··· EXERCISE INPUT ···

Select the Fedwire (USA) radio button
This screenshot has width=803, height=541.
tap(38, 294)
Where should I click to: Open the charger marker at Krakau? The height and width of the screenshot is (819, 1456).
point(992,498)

···

**THE TASK:**
With every line kept whole, write out the records again exactly.

**ANSWER SECTION:**
Select the Fedwire (USA) radio button
This screenshot has width=803, height=541.
tap(38, 294)
Where should I click to: Open the charger marker at Krakau? The height and width of the screenshot is (819, 1456).
point(992,498)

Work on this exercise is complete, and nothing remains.